Als deutscher Fußballfan in Prag ist man arm dran, meint unser Kolumnist Hans-Jörg Schmidt.
Ich unterlaufe zwar schon seit Jahren die Vorschriften des deutschen privaten Marktführers für Sportübertragungen, weil ich meinen Verein, Borussia Dortmund, live sehen möchte. Mit einer Adresse in Deutschland und einer Satellitenschüssel bin ich da auch in Prag dabei. Die Spiele montags oder freitags überträgt jedoch ein anderer Sender, den ich auch mit Tricks nicht an der Moldau empfangen kann. Was bleibt, ist der Gang in eine Sportbar in Prag.
Die letzte, die ich jüngst besucht habe, sieht mich aber nie wieder. Die finstere Kneipe unweit der neuen „Partymeile“ Dlouhá třída war von vornherein auf Ausländer „spezialisiert“. Ein einheimisches tschechisches Bier, das nicht mal schmeckt, kostete dort sage und schreibe 99 Kronen (vier Euro) – im Normalfall maximal die Hälfte.
Doch das wirkliche Problem ist ein anderes: Die seltsame Lokalität ist offenkundig erst in zweiter Linie für Fußballfans gemacht.

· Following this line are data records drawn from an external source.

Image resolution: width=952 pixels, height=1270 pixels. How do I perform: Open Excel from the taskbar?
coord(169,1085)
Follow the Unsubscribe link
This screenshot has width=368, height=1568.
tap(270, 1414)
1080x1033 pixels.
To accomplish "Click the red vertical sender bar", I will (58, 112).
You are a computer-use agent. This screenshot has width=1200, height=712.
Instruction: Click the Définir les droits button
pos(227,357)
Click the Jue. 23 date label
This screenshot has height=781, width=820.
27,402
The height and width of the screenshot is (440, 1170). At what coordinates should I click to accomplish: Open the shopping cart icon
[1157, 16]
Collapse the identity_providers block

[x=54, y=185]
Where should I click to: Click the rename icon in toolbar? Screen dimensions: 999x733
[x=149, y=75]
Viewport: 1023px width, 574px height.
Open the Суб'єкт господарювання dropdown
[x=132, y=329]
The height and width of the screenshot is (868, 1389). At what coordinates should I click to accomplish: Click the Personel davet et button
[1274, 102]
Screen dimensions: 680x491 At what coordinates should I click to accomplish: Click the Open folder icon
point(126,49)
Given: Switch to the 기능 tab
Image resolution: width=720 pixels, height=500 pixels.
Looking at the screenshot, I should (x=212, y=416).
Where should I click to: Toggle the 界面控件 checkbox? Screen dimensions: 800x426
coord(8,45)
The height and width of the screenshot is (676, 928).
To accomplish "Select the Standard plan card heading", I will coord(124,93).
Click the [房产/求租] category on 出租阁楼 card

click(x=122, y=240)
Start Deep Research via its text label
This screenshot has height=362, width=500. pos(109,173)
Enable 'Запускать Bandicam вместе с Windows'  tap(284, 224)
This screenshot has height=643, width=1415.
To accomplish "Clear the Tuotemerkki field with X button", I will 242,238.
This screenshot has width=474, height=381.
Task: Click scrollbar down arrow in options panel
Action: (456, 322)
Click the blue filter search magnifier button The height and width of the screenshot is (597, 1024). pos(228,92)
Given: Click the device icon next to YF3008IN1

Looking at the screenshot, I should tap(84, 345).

Ein Türsteher lockt ganz andere Gäste in das hyperteuere Etablissement, nämlich große Gruppen von Briten, die von der Insel mit einem Billigflieger in Prag einschweben, um hier Junggesellenabschiede zu feiern. Was sich dabei abspielt, spottet jeder Beschreibung.
Die in der Regel bereits volltrunkenen Briten benehmen sich, als gehöre ihnen die Welt. Sie grölen, so sie nicht mehr nur noch lallen können, schütten in großer Geschwindigkeit wahllos alles, was reichlich Promille hat, in sich hinein, fallen auch schon mal von den Stühlen, begrapschen die Serviererinnen, die einem nur Leid tun können, und versuchen sich bestenfalls an Selfies, die die künftigen Ehefrauen der Noch-Junggesellen hoffentlich nie zu sehen bekommen werden.
Am Ende zahlen sie horrende Rechnungen, auf denen Tag und Monat draufgeschlagen werden. Überprüfen können diese seltsamen Gäste eh nichts mehr. Nach einer halben Stunde nötigt man sie, das Lokal wieder zu verlassen. Zehn Minuten später wird die nächste derartige Truppe reingelotst.
Dass der Fußballabend für meine Mannschaft auch noch mit einer unerwarteten Niederlage endete, wurde fast zur Nebensache. Ich wäre auch so keine Minute nach dem Abpfiff länger dort geblieben. Meine tschechische Begleiterin, ebenfalls Fan unseres Vereins, war fassungslos: „Weshalb hat eigentlich die große Masse der Tschechen panische Angst vor Kriegsflüchtlingen? Wahrscheinlich müssten die alle mal solche ‚Touristen’ aus dem vermeintlich zivilisierten Großbritannien erleben.“
Auch dem neuen Prager Oberbürgermeister Zdeněk Hřib geht der Sauftourismus gegen den Strich. Er hat einen „Nacht-Bürgermeister“ installiert, der mit seinen Mannen die betrunkenen Partygänger in der Altstadt unter Kontrolle bringen soll. Doch Prag sitzt zwischen zwei Stühlen: Abschrecken will man Touristen ja auch nicht. Immerhin sorgen sie ja Jahr für Jahr für zehn Milliarden Euro Umsatz. Auch meine Ex-Sportbar macht am Ende ein gutes Geschäft.
Was mich angeht: Spiele, die ich nicht mehr live sehen kann, höre ich mir künftig – wie früher – zuhause im ARD-Radio an.